Будет ли очередная девальвация?

Ближайшее будущее российской валюты волнует, пожалуй, всех. Главный вопрос, ответ на который люди тщетно ищут и в высказываниях ученых-экономистов, и в гаданиях шарлатнов-циркачей — это перспективы нового витка девальвации. Даже те, кто в обозримой перспективе не собирается за границу, давно поняли, что от курса рубля зависят динамика цен на продукты, доступность одежды и бытовой техники, милость правительства при выполнении социальных программ.

Для затравки обсудим, где мы сегодня находимся.

Некуда бежать

Во-первых, в начале 2010-х российская экономика подошла к пределу продуктивности некогда эффективной модели социальной консервации (модели экстенсивного или ресурсного роста). Преимущественно сырьевая экспортно ориентированная парадигма, характерная не только для России, но и, например, для Бразилии, Мексики или ЮАР, отличалась относительно невысокими темпами экономического роста (среднегодовой рост ВВП в 2000—2012 гг. в России составлял 4,8%, в Бразилии — 3,7%, Мексике — 2,2%), весьма «комфортными» показателями инфляции, безработицы и госдолга.

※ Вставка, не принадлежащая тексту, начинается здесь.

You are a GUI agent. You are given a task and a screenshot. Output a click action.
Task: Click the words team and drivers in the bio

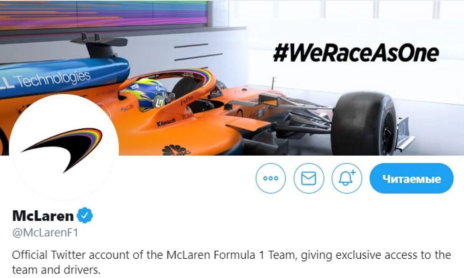click(56, 270)
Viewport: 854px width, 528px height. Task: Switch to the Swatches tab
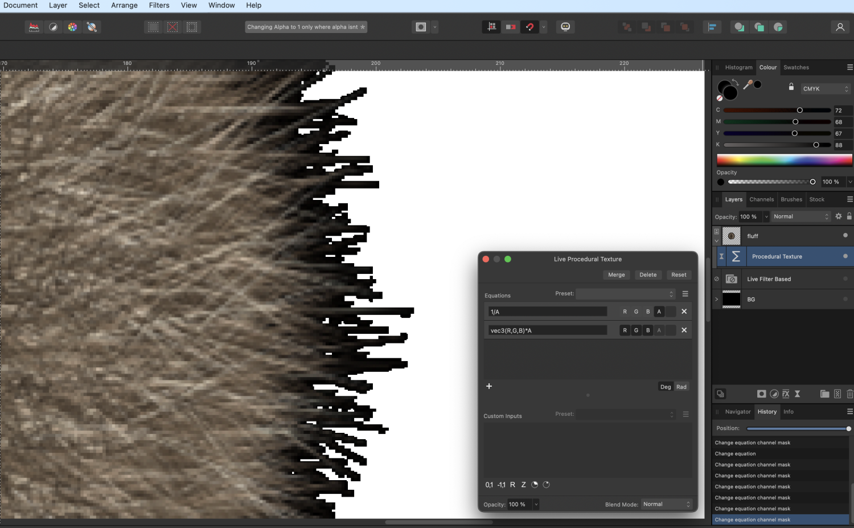pyautogui.click(x=795, y=67)
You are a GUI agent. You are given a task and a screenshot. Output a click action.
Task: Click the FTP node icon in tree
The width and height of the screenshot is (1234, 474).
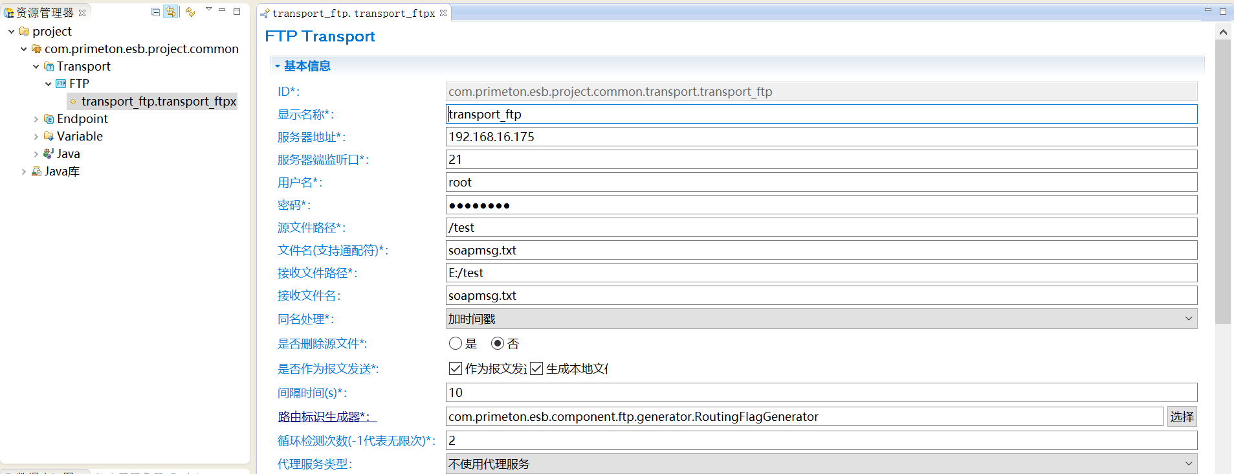point(61,84)
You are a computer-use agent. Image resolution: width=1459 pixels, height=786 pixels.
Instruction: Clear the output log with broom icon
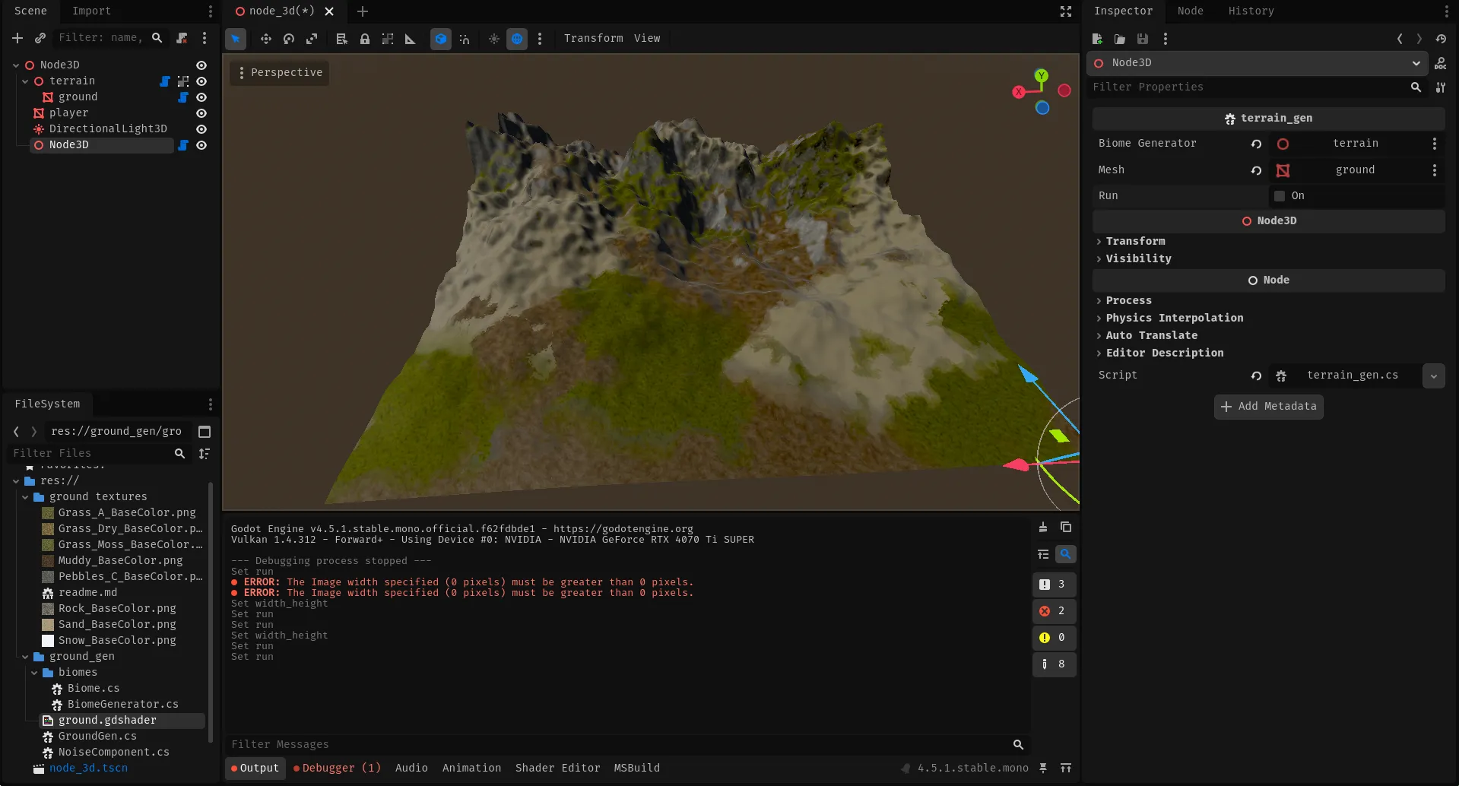point(1043,527)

Показатели валового сбережения также были невелики, как и сравнительно невысокие объемы денежной массы, что, помимо прочего, могло быть навеяно воспоминаниями о недавних периодах гиперинфляции (в 2012 г. соотношение денежной массы к ВВП или монетизация экономики в России составило 53%, тогда как в Южной Корее — 138%, а Китае — 188%. По итогам 2014 г. в России данный коэффициент составил 46%). Еще один момент — внутренние рынки стран вследствие завышенного обменного курса заполонил потребительский импорт (пусть в Бразилии и в меньшей степени). Наконец, ни одна из этих стран не могла похвастаться высокими позициями в институциональных рейтингах: по Индексу восприятия коррупции-2013 «аутсайдером» среди названных стран была Россия (127-е место), а по рейтингу «Ведение бизнеса-2014» — Бразилия (116-е место).

Приблизительно такие же макроэкономические индикаторы характерны для этих стран и в последние годы, что неудивительно — переход к модели экономического прорыва (интенсивного роста) требует иных управленческих и интеллектуальных усилий, а с этим у некогда почивавших на сырьевых лаврах национальных правительств большие проблемы.

Во-вторых, пределы развития имеет и «разжеванное» в экономической литературе «политически обусловленное распределение доходов», бесчисленное количество раз в мировой истории приводившее к кризису региональных финансов (например, к тяжелейшим финансовым проблемам «медвежьих углов Европы» времен Римской империи). Что из этого следует? Как писал в «Возвращении «невидимой руки» Дипак Лал, исторически «хронический финансовый кризис может привести к трем различным результатам: реформам и либерализации, революции или краху государства».

Либерализация (модернизация, глобализация), истинная, а не ложная, как в России начала 1990-х, в нашей стране будет эффективной только после наведения порядка в сфере государственного управления и контроля. Все текущие пролиберальные разговоры о непомерном присутствии государства в российском национальном хозяйстве — не более чем фейк, растворяющийся после первого же уточняющего вопроса, что имеется в виду — объем государства или его сила. Парадокс, но ни того, ни другого в нашей стране нет, хотя бы потому, что доля госсобственности ныне составляет порядка 10% от общей, а фондовая капитализация крупнейших госкомпаний не выходит за 35% от совокупной. О силе государства также можно не беспокоиться, поскольку в настоящий момент мы имеем, в основном, не удушающее государственное регулирование, а фактическое (временное, обладающее признаками бюрократического наследования) присвоение государственных функций ушлыми проходимцами.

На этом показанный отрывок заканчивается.